The Press Democrat

Mariucci dives into playoff preparations
January 01, 2003

SANTA CLARA -- Steve Mariucci didn't sleep a wink on the plane ride home from St. Louis, and not because of the 49ers' fourth-quarter collapse in a Monday night loss to the Rams.

A combination of turbulence, uneasiness and excitement kept Mariucci wide awake until the plane touched down at 3:30 a.m. Tuesday in the Bay Area. He then went straight to his office at the 49ers' training complex. By midafternoon Mariucci, unshaven and dressed in a sweatshirt and shorts, was immersed in preparations for Sunday's wild-card playoff game against the New York Giants.

In perhaps the most important week of his six years with the 49ers, Mariucci doesn't have a moment to waste.

"That's just part of the deal," Mariucci said. "Coaches don't sleep well and never will, never have. You've got to love it. ... I've been doing this for 24 years. Loved almost every moment. It's so challenging."

With just one year remaining on his contract, Mariucci is the coach of an up-and-coming team with a potent offense and a rapidly improving defense. He also knows that the standards set by Bill Walsh in San Francisco are incredibly high -- and perhaps only a playoff victory can prove Mariucci's team is on track to reaching those standards.

Team owner John York insists Mariucci is not under a win-or-else edict entering Sunday's game, but rumors about Mariucci's job security have bounced through the organization ever since the coach wasn't given a long-term contract extension during last season.

The 49ers are a good team with room to grow, but they've been far from dominant during a 10-6 campaign.

They're tremendously inconsistent, with an offense that struggled in almost every game of the season, but they've played well enough to win the NFC West title and host a playoff game.

Unfortunately, they drew the right to host New York -- the NFC's hottest team with a four-game winning streak and tremendous confidence.

"We're still building this team," Mariucci said. "We're still developing this team as we go. We're getting more playoff experience now, and that's a big plus. We've been in the playoffs four of the six years I've (been the coach), and that's good."

The 49ers treated their final game of the regular season as an exhibition. Pro Bowl quarterback Jeff Garcia played one series, and two more Pro Bowlers -- receiver Terrell Owens and guard Ron Stone -- didn't play at all.
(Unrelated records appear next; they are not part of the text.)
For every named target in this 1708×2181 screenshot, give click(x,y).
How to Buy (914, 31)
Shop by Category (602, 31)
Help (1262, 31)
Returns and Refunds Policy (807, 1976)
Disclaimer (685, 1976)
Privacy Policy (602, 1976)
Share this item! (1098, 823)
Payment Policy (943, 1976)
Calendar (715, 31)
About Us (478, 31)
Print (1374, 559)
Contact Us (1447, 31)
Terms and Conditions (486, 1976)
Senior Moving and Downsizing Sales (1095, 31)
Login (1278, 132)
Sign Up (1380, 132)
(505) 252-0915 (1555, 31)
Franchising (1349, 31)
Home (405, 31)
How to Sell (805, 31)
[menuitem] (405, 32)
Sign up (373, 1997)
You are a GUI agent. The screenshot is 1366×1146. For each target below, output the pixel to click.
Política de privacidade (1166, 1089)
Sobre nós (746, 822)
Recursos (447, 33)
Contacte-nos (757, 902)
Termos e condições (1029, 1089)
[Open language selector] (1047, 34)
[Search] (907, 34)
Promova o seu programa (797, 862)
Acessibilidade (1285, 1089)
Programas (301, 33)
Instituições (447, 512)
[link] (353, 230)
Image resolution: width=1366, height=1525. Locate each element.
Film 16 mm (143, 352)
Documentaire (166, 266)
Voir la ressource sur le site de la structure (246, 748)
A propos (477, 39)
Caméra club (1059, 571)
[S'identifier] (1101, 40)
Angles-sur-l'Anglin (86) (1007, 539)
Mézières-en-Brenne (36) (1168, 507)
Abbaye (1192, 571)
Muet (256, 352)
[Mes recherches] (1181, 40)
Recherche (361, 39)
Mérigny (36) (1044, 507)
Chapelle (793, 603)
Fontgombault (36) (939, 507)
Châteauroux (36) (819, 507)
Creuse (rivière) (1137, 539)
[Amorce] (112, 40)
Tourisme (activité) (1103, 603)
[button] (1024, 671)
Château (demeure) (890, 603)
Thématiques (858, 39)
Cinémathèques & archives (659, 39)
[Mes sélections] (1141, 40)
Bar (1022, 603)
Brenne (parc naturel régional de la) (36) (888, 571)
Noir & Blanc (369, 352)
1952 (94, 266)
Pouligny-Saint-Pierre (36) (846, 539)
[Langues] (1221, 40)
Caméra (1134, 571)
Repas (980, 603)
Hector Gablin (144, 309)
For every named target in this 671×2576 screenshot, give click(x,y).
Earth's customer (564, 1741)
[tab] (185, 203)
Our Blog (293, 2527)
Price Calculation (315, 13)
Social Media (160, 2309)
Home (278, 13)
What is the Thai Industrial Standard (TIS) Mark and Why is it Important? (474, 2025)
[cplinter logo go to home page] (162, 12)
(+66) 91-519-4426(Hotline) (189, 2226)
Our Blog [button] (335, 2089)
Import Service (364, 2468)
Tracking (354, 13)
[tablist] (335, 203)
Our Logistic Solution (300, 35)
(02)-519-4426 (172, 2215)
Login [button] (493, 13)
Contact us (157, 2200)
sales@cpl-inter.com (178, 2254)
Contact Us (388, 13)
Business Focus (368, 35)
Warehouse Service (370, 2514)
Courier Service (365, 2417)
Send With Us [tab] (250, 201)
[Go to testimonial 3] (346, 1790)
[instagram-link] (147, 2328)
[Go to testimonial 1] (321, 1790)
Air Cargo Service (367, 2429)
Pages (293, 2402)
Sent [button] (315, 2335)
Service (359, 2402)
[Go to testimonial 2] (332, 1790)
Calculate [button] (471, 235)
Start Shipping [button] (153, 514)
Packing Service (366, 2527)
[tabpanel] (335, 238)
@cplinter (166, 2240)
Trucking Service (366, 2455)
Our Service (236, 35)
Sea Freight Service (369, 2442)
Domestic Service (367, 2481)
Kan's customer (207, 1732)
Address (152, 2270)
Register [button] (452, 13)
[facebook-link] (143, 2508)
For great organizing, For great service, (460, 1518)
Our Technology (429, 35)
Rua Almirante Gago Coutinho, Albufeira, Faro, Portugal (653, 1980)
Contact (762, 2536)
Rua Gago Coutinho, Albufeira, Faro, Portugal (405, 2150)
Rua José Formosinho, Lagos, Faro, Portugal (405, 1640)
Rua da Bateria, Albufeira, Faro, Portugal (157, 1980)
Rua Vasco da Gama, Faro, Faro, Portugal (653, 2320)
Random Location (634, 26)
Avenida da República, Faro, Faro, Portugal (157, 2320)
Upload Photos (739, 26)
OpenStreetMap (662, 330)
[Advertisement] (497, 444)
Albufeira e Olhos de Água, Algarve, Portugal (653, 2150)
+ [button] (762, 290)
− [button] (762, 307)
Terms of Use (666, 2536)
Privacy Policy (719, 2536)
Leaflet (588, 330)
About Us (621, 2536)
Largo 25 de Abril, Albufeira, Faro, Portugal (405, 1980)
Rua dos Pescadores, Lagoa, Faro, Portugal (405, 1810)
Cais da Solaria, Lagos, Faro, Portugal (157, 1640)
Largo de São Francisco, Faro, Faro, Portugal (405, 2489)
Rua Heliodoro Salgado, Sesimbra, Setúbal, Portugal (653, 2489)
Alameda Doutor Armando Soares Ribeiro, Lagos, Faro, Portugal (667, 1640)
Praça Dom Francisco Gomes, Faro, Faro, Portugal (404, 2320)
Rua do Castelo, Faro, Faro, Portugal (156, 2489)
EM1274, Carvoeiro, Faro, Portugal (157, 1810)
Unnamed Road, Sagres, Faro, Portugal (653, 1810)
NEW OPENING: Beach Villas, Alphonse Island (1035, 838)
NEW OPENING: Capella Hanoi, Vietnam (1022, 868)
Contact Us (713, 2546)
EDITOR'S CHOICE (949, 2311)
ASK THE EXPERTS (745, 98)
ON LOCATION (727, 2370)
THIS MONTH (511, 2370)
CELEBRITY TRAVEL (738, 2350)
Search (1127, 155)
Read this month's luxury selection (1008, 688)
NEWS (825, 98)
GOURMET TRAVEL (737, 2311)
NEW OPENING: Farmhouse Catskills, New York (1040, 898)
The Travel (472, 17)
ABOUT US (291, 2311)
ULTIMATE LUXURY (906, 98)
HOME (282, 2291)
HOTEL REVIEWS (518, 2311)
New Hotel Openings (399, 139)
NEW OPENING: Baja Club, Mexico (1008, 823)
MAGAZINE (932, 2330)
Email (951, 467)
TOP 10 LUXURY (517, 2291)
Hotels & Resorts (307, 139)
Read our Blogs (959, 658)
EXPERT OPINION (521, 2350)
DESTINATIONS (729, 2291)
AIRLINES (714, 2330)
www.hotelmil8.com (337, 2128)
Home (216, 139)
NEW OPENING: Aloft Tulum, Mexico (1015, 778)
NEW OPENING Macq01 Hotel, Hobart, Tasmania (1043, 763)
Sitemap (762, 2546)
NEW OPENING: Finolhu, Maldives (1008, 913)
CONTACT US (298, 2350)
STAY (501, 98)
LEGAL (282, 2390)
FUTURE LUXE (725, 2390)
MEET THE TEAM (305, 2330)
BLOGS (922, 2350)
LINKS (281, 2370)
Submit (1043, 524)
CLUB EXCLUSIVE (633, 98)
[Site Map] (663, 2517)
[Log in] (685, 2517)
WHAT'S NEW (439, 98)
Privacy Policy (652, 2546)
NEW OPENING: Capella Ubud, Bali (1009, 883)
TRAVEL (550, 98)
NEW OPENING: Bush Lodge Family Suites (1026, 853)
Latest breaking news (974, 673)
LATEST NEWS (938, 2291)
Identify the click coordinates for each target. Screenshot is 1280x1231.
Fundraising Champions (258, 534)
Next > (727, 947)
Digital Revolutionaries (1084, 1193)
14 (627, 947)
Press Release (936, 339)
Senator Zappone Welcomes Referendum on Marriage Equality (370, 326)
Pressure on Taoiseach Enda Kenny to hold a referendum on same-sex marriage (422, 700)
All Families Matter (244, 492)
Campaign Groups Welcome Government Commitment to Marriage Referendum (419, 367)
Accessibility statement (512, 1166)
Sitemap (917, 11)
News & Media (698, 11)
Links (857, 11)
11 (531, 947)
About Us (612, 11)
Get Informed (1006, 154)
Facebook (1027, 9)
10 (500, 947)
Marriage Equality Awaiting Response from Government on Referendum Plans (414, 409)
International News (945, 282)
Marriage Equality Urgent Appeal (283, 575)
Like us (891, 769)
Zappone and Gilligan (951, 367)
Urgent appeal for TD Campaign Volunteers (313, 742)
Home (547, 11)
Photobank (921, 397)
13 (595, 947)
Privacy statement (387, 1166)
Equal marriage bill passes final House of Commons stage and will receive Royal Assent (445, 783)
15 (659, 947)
But even while resting most of his important players, Mariucci's team was in position to win its 11th game of the season until a combination of uncharacteristic turnovers and bad play by defensive backups allowed St. Louis to score 28 points in the fourth quarter, sending San Francisco into the playoffs with a loss.

"The fourth quarter concerned me," Mariucci said. "I was really pleased with our first three quarters. I thought we played really dominating football. The roof caved in in the fourth quarter for various reasons.

"I wonder if when (cornerback) Jason Webster got hurt (with a sprained ankle), guys were looking around, wondering if it was going to happen to them. I'm just thinking out loud here, because I don't know what it was."

Mariucci again faced the difficult decisions that have dogged him for the past two seasons and could define his career in San Francisco. The 49ers relaxed their intensity and emptied their bench in the second half when they had a lead, and the Rams made them pay for it.

Mariucci's reasoning was sound and obvious, given the unchanging playoff picture and the health of his banged-up team. But in letting up on St. Louis, Mariucci did the same thing that so infuriated Owens and a few of his teammates on more than one occasion over the past two winning seasons.

"It was a frustrated locker room, which was good," Mariucci said. "I was tempted as a coach to keep the starters in longer, to deviate from the plan. But the plan was very well thought out. I had to stick to the plan -- for the Giants, for the next game's sake. I hoped it would be enough to play our best football, but we didn't."